Aim of the exercise ->
Without changing a single word, restate the entries below.

━━━━━ Supplied data

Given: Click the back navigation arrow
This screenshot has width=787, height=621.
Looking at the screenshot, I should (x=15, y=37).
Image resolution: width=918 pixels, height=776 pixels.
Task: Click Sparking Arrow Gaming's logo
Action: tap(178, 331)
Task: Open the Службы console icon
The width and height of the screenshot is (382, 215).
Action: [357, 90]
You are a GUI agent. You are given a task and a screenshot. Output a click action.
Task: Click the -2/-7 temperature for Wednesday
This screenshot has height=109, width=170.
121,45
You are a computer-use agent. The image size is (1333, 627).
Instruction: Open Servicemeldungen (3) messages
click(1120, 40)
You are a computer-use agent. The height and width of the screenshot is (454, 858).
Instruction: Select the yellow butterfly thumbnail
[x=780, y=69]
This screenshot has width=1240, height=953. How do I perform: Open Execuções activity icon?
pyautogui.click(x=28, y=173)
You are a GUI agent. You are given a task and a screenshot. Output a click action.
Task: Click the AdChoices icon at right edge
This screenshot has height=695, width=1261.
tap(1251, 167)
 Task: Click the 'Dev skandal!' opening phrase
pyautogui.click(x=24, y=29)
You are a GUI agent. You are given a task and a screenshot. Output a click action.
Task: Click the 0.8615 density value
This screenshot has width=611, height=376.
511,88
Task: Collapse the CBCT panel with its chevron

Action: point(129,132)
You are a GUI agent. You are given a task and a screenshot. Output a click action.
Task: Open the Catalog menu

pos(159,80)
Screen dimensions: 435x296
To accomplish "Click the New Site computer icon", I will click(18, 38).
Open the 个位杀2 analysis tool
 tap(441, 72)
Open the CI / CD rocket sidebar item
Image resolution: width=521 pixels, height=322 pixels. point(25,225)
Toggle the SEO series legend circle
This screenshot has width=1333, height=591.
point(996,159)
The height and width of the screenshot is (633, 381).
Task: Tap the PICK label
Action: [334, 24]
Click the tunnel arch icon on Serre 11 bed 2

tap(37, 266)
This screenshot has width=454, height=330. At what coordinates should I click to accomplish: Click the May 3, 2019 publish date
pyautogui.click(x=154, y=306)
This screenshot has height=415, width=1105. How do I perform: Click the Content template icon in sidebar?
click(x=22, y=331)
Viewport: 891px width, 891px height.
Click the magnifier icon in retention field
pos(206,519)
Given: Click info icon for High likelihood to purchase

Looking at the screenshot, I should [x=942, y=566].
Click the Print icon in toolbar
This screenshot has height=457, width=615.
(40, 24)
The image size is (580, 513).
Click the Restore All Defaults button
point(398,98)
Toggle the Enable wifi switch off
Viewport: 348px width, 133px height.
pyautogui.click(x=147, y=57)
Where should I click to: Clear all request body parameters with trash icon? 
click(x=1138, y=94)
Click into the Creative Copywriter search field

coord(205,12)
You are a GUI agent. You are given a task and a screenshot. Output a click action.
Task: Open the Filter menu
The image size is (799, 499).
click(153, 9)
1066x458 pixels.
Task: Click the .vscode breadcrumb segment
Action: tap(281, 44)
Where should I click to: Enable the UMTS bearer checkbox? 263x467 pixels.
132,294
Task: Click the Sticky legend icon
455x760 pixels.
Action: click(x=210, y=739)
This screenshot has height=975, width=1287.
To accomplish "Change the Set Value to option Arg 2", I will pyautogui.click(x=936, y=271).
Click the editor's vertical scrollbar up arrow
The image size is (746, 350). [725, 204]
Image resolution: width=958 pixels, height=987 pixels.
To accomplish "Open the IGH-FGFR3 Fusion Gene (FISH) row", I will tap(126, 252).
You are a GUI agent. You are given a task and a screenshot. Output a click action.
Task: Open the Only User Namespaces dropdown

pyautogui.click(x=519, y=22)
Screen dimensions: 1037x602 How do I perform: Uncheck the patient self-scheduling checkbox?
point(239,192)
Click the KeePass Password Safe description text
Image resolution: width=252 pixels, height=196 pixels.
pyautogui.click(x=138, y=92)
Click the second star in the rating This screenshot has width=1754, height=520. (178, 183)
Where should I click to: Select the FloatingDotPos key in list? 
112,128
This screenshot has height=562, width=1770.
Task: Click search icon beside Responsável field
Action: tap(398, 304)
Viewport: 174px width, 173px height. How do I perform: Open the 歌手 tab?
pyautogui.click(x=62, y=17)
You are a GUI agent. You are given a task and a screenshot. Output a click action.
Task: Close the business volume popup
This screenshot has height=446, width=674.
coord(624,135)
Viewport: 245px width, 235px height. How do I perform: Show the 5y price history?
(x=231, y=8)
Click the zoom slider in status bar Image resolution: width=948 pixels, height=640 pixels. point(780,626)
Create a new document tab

━━━━━━━━━━

Solved exercise ->
Given: Click the back navigation arrow
This screenshot has width=787, height=621.
Looking at the screenshot, I should (x=15, y=37).
Image resolution: width=918 pixels, height=776 pixels.
Task: Click Sparking Arrow Gaming's logo
Action: tap(178, 331)
Task: Open the Службы console icon
The width and height of the screenshot is (382, 215).
Action: [357, 90]
You are a GUI agent. You are given a task and a screenshot. Output a click action.
Task: Click the -2/-7 temperature for Wednesday
This screenshot has height=109, width=170.
121,45
You are a computer-use agent. The image size is (1333, 627).
Instruction: Open Servicemeldungen (3) messages
click(1120, 40)
You are a computer-use agent. The height and width of the screenshot is (454, 858).
Instruction: Select the yellow butterfly thumbnail
[x=780, y=69]
This screenshot has width=1240, height=953. How do I perform: Open Execuções activity icon?
pyautogui.click(x=28, y=173)
You are a GUI agent. You are given a task and a screenshot. Output a click action.
Task: Click the AdChoices icon at right edge
This screenshot has height=695, width=1261.
tap(1251, 167)
 Task: Click the 'Dev skandal!' opening phrase
pyautogui.click(x=24, y=29)
You are a GUI agent. You are given a task and a screenshot. Output a click action.
Task: Click the 0.8615 density value
This screenshot has width=611, height=376.
511,88
Task: Collapse the CBCT panel with its chevron

Action: point(129,132)
You are a GUI agent. You are given a task and a screenshot. Output a click action.
Task: Open the Catalog menu

pos(159,80)
Screen dimensions: 435x296
To accomplish "Click the New Site computer icon", I will click(18, 38).
Open the 个位杀2 analysis tool
 tap(441, 72)
Open the CI / CD rocket sidebar item
Image resolution: width=521 pixels, height=322 pixels. point(25,225)
Toggle the SEO series legend circle
This screenshot has width=1333, height=591.
point(996,159)
The height and width of the screenshot is (633, 381).
Task: Tap the PICK label
Action: [334, 24]
Click the tunnel arch icon on Serre 11 bed 2

tap(37, 266)
This screenshot has width=454, height=330. At what coordinates should I click to accomplish: Click the May 3, 2019 publish date
pyautogui.click(x=154, y=306)
This screenshot has height=415, width=1105. How do I perform: Click the Content template icon in sidebar?
click(x=22, y=331)
Viewport: 891px width, 891px height.
Click the magnifier icon in retention field
pos(206,519)
Given: Click info icon for High likelihood to purchase

Looking at the screenshot, I should [x=942, y=566].
Click the Print icon in toolbar
This screenshot has height=457, width=615.
(40, 24)
The image size is (580, 513).
Click the Restore All Defaults button
point(398,98)
Toggle the Enable wifi switch off
Viewport: 348px width, 133px height.
pyautogui.click(x=147, y=57)
Where should I click to: Clear all request body parameters with trash icon? 
click(x=1138, y=94)
Click into the Creative Copywriter search field

coord(205,12)
You are a GUI agent. You are given a task and a screenshot. Output a click action.
Task: Open the Filter menu
The image size is (799, 499).
click(153, 9)
1066x458 pixels.
Task: Click the .vscode breadcrumb segment
Action: tap(281, 44)
Where should I click to: Enable the UMTS bearer checkbox? 263x467 pixels.
132,294
Task: Click the Sticky legend icon
455x760 pixels.
Action: click(x=210, y=739)
This screenshot has height=975, width=1287.
To accomplish "Change the Set Value to option Arg 2", I will pyautogui.click(x=936, y=271).
Click the editor's vertical scrollbar up arrow
The image size is (746, 350). [725, 204]
Image resolution: width=958 pixels, height=987 pixels.
To accomplish "Open the IGH-FGFR3 Fusion Gene (FISH) row", I will tap(126, 252).
You are a GUI agent. You are given a task and a screenshot. Output a click action.
Task: Open the Only User Namespaces dropdown

pyautogui.click(x=519, y=22)
Screen dimensions: 1037x602 How do I perform: Uncheck the patient self-scheduling checkbox?
point(239,192)
Click the KeePass Password Safe description text
Image resolution: width=252 pixels, height=196 pixels.
pyautogui.click(x=138, y=92)
Click the second star in the rating This screenshot has width=1754, height=520. (178, 183)
Where should I click to: Select the FloatingDotPos key in list? 
112,128
This screenshot has height=562, width=1770.
Task: Click search icon beside Responsável field
Action: tap(398, 304)
Viewport: 174px width, 173px height. How do I perform: Open the 歌手 tab?
pyautogui.click(x=62, y=17)
You are a GUI agent. You are given a task and a screenshot. Output a click action.
Task: Close the business volume popup
This screenshot has height=446, width=674.
coord(624,135)
Viewport: 245px width, 235px height. How do I perform: Show the 5y price history?
(x=231, y=8)
Click the zoom slider in status bar Image resolution: width=948 pixels, height=640 pixels. point(780,626)
Create a new document tab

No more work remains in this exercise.